Calling the injunction “an extraordinary step,” Judge Amy Berman Jackson of the Federal District Court in Washington said she imposed it to prevent the agency from being “dissolved and dismantled.” The lawsuit’s plaintiffs — the bureau’s staff union and a collection of consumer advocates — are likely to succeed in their claim that the administration’s actions to gut the agency were illegal, the judge wrote in a 112-page decision.

“This ruling upholds the Constitution’s separation of powers and preserves the bureau’s vital work,” said Deepak Gupta, the lawyer representing the union. Representatives of the consumer bureau did not respond to a request for comment.

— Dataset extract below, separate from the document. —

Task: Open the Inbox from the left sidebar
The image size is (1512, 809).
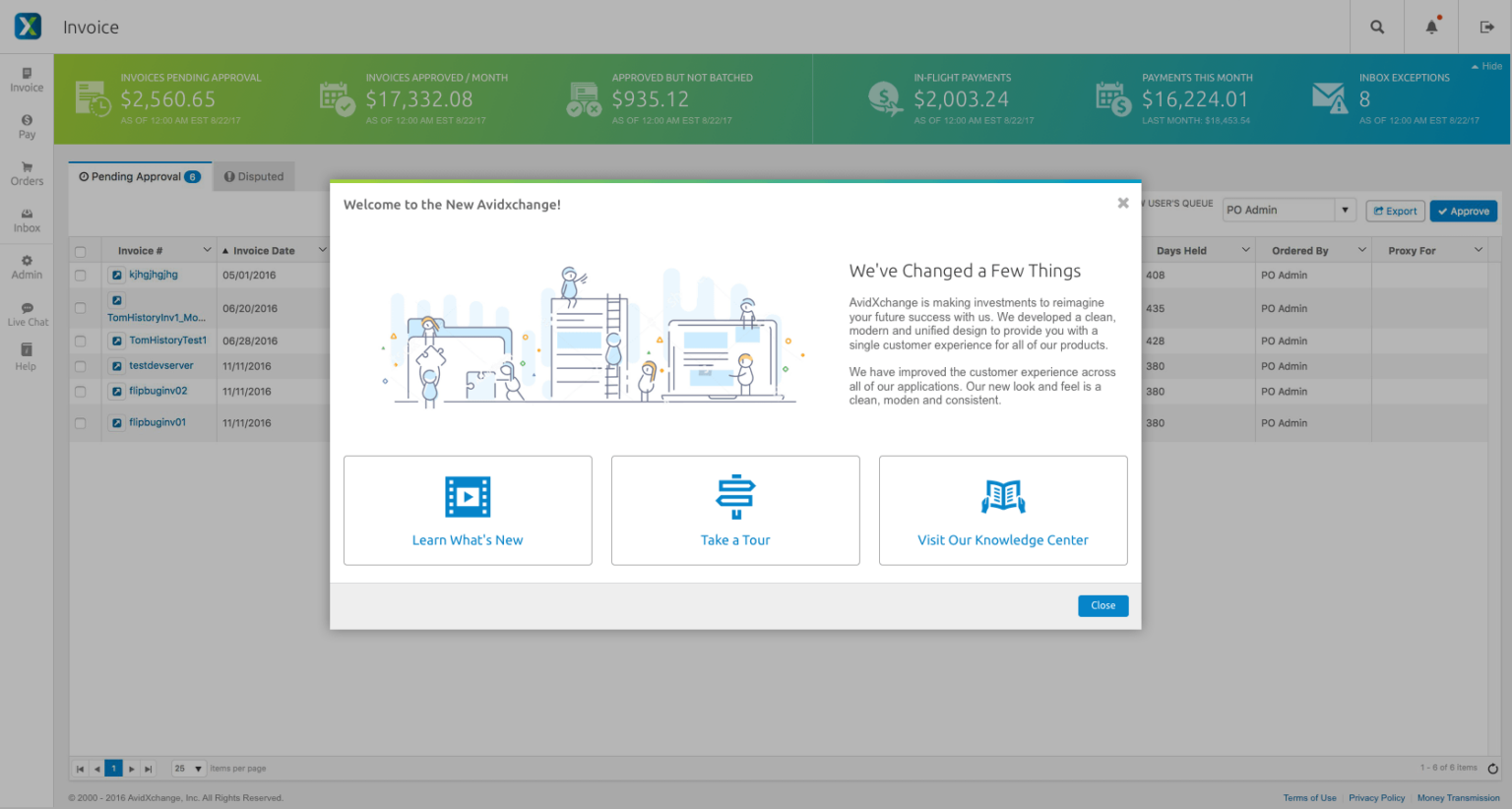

The bureau, created after the 2008 financial crisis, has been in turmoil since Feb. 7, when President Trump appointed Russell T. Vought, the director of the White House budget office, as the agency’s acting director. Mr. Vought quickly fired hundreds of employees, ordered the rest to stop all work, closed the bureau’s offices and canceled contracts with vendors for staffing and services that are essential to the agency’s operations.

But only Congress can close the bureau, and parts of the agency have flicked back to life over the past seven weeks in response to legal challenges. Nearly 200 terminated employees have been rehired, and some of the agency’s departments have returned to work to carry out the bureau’s legally mandated responsibilities. Most of the staff, however, has remained on administrative leave.

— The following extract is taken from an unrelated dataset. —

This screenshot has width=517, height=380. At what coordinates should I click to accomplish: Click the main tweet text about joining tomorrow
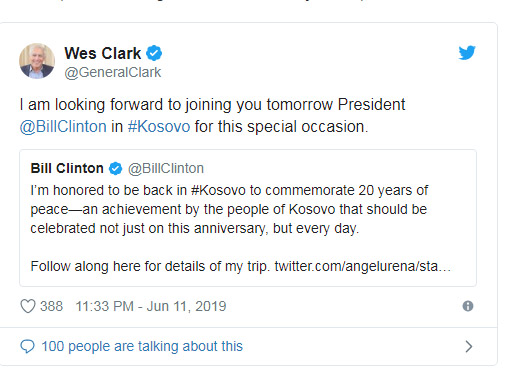tap(213, 116)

For years, the financial industry has complained that the consumer bureau, which regulates a range of lending activity from mortgages to credit cards, has been overly aggressive, tying up companies in litigation and red tape and hindering credit from flowing to consumers.

Judge Jackson wrote that Mr. Vought’s actions “were taken in complete disregard for the decision Congress made 15 years ago” to create the agency and assign it the power to monitor banks and other lenders and enforce consumer protection laws. Without an injunction, she said, the government would likely “complete the destruction of the agency completely in violation of law” and annihilate it so thoroughly that “it will be impossible to rebuild.”

The judge opened her ruling with three epigraphs quoting senior administration officials — including Mr. Trump himself — openly stating their intention to destroy the bureau. (“That was a very important thing to get rid of,” Mr. Trump said in early February, praising Mr. Vought’s actions.)

Judge Jackson’s order instructs the government to reinstate and preserve the bureau’s contracts, employees, data and operations while the case progresses.